Render the lines from the one containing "Like the 华少挺住" through the end as a two-column CSV with the columns input and output. Give one row per item, with the text in input and its answer in output; quote each field and replace line breaks with spaces.
======== Input data ========
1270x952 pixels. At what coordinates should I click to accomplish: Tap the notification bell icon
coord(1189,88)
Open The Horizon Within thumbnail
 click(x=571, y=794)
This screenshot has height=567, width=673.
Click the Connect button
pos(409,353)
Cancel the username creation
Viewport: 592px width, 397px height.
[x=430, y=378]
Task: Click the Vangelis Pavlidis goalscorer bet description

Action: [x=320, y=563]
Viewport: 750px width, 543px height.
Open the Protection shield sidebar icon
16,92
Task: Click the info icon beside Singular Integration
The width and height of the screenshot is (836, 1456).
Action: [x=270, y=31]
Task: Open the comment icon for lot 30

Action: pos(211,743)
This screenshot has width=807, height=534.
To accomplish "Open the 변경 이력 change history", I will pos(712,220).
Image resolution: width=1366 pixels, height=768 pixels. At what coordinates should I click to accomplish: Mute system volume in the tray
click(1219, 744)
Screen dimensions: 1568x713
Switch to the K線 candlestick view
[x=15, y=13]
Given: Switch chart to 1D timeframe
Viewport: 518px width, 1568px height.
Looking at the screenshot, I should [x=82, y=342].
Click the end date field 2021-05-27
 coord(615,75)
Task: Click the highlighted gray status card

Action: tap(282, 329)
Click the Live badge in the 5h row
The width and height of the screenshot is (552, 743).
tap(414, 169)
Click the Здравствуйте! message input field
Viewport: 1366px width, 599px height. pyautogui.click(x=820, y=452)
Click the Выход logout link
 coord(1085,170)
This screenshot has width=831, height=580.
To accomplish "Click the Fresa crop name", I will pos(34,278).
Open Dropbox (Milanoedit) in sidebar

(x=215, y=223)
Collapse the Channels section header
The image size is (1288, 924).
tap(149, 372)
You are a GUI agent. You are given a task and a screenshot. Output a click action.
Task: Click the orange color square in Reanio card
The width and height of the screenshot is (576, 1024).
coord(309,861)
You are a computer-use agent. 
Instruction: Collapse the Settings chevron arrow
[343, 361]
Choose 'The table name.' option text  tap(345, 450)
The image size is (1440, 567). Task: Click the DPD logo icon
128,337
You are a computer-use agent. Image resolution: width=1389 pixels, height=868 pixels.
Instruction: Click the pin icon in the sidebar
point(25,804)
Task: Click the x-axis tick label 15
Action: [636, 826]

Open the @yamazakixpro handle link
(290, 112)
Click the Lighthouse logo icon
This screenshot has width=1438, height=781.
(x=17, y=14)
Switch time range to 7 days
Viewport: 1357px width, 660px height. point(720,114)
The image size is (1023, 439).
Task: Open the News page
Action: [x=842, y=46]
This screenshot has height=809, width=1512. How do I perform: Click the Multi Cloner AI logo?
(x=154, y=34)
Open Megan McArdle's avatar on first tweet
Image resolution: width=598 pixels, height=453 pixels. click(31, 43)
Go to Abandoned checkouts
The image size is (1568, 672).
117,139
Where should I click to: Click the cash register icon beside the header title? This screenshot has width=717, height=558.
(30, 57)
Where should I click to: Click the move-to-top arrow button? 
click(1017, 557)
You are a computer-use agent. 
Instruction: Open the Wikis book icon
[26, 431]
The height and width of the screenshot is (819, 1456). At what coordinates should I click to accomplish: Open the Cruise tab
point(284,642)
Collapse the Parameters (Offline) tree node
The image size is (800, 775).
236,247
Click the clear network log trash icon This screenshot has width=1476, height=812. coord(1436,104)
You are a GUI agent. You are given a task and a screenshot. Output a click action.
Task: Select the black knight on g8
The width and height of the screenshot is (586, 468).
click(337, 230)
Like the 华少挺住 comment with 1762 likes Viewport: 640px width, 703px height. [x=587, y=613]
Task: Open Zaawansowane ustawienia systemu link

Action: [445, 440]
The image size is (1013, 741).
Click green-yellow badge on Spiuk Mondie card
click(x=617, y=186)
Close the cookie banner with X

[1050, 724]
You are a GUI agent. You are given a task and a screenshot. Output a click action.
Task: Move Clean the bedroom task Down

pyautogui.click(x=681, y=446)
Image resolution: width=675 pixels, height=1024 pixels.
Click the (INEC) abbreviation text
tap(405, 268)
========
### Output
input,output
"Like the 华少挺住 comment with 1762 likes Viewport: 640px width, 703px height.","[x=587, y=613]"
"Task: Open Zaawansowane ustawienia systemu link","Action: [445, 440]"
"The image size is (1013, 741). Click green-yellow badge on Spiuk Mondie card","click(x=617, y=186)"
"Close the cookie banner with X","[1050, 724]"
"You are a GUI agent. You are given a task and a screenshot. Output a click action. Task: Move Clean the bedroom task Down","pyautogui.click(x=681, y=446)"
"Image resolution: width=675 pixels, height=1024 pixels. Click the (INEC) abbreviation text","tap(405, 268)"